Espace intermédiaire et ambivalent, le parloir est le sas de décompression choisi par Patricia Mazuy pour révéler les contrariétés de deux épouses dont les maris sont en prison. Même si le film parvient à illustrer un fait de société, ce qui intéresse vraiment la cinéaste, c’est la rencontre de ces femmes issues de classes sociales différentes et enfermées dehors. 

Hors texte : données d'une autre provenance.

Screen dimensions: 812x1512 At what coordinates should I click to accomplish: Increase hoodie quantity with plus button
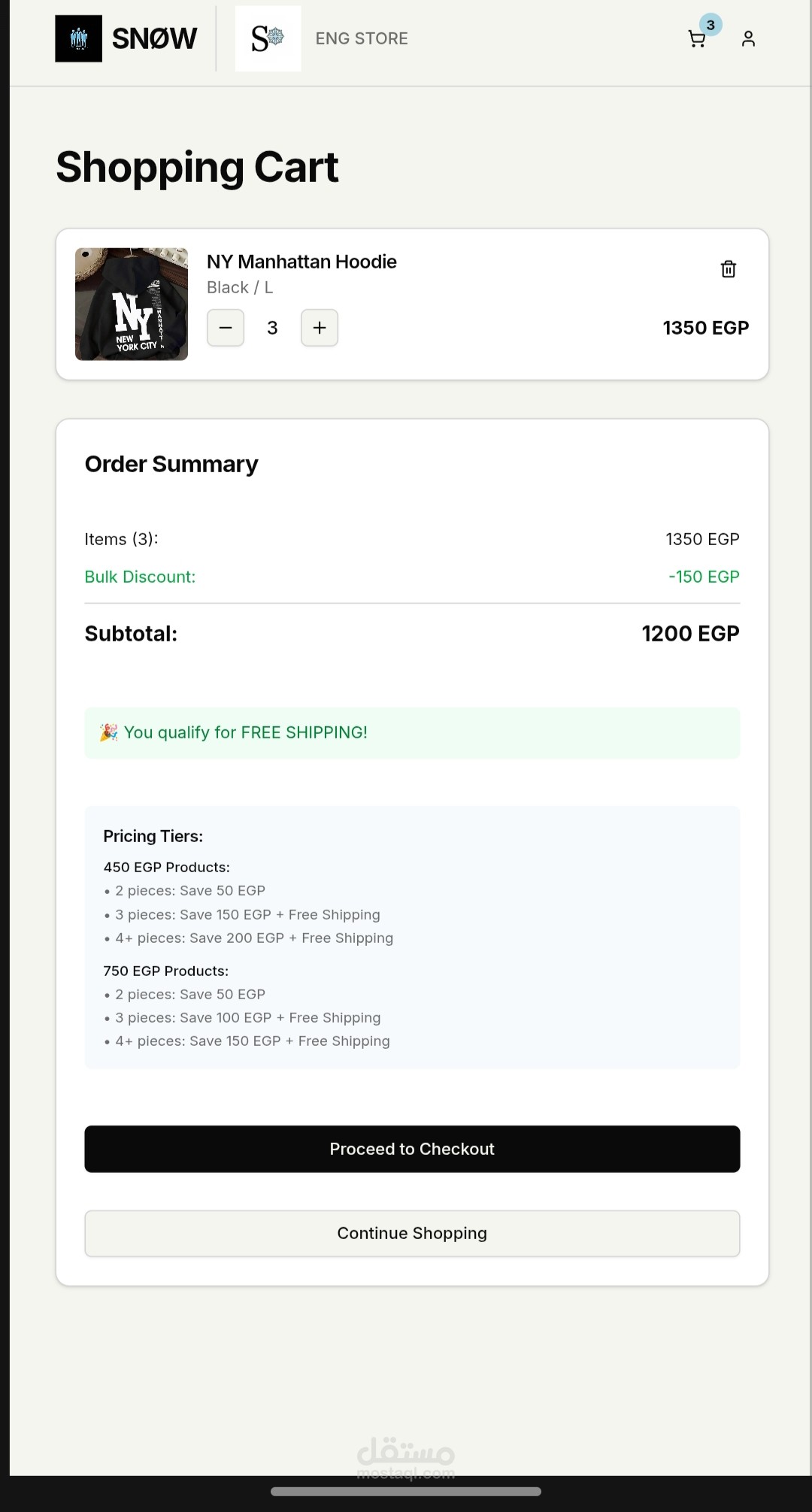point(320,328)
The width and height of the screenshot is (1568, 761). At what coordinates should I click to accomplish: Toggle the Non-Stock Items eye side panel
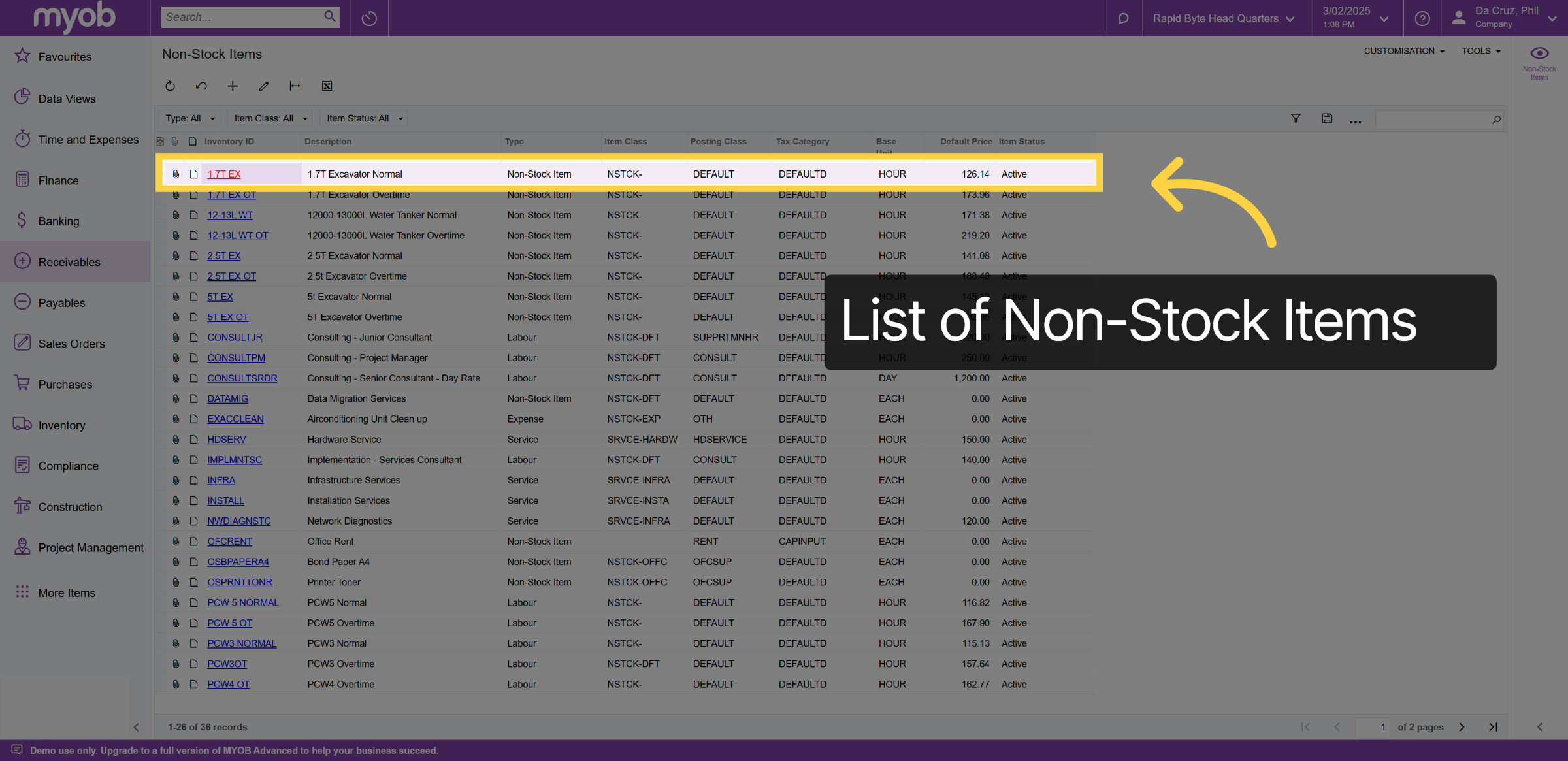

Le corps flottant d’Alma (Isabelle Huppert) se reflète dans les dalles noires qui ornent le plafond d’un fleuriste. Dédoublée et déformée, c’est par la rencontre avec cette femme sophistiquée mais fébrile que l’on entre dans le film. Difficile de choisir où regarder lorsque l’on épouse le point de vue de celle qui nous fait entrer dans son royaume. Une fois arrivée dans sa maison, Alma s’arrête devant un mur rouge, un clou est percé dans le vide. On comprend qu’un tableau a disparu. Une pizza à moitié dévorée et des légumes coupés sont abandonnés sur un plan de travail. Le temps est suspendu et Alma semble arriver après le spectacle, derrière le rideau qui ici est un mur auquel on se heurte. La Prisonnière de Bordeaux est un théâtre et ses comédiennes entrent en scène avec un temps de retard.

Rapports de force

Le choix du titre demeure énigmatique : qui est la prisonnière ? Ce sont bien deux femmes dont on dissèque les doutes et les névroses et que l’on aimerait libérer d’une vie qui les assigne à résidence. L’arrivée de la seconde, Mina (Hafsia Herzi), diffère de la première. Un corps droit et affirmé s’impose dans la maison d’accueil de la prison. Les tresses qui ornent le visage lui donnent un air hostile. Elle arrive dans le champ comme une furie, imposant sa présence à ceux qui lui font remarquer qu’elle ne pourra pas aller au parloir aujourd’hui, faute de les avoir prévenus. Alma est intriguée et tente mollement de prendre sa défense. La rencontre a lieu entre la bourgeoise de province et la jeune femme de banlieue. Deux corps qui occupent l’espace différemment mais avec ce même effet d’imposture. Alma est trop légère et Mina trop lourde. On dirait qu’elles ont été posées dans le décor malgré elles. Tantôt à l’étroit, tantôt passagères d’une vie qui ne leur ressemble pas. Elles sont épouses avant d’être femmes. Et, au-delà du déterminisme social qui est la grille de lecture la plus évidente du film, il y a un rapport de force féminin dans lequel chacune impose sa singularité. Ces corps pesants ou en lévitation ne cessent d’être ballottés. Au début, Mina dort sous un abribus près de la prison, quand Alma vient la chercher au volant de sa grosse voiture. Elle finit par l’héberger chez elle. On se dit que la bourgeoise la prend sous son aile et que la lutte des classes est en marche. Très vite, on verra que Mina veille également sur la première. Lorsque l’une éprouve le temps et l’ennui, l’autre se fatigue de n’en avoir jamais assez. Les déplacements s’enchaînent et la voiture leur permet de passer d’un espace à un autre. De la rue au château, d’abord et pour caricaturer, puis de la prison conjugale à la liberté retrouvée, enfin, quand les deux femmes prendront séparément le volant pour échapper à leur quotidien. Entre les deux, il y a une séquence de sortie en bord de mer, unique scène où on laissera les personnages respirer. Là aussi, la voiture occupe le cadre. Elle est à gauche, ouverte, permettant à Mina de s’y asseoir, lourde encore. Alma est à droite, un pied dehors. Un homme pénètre le champ et s’invite dans le duo. La séduction s’amorce et nous montre que les deux femmes s’autorisent un moment d’égarement.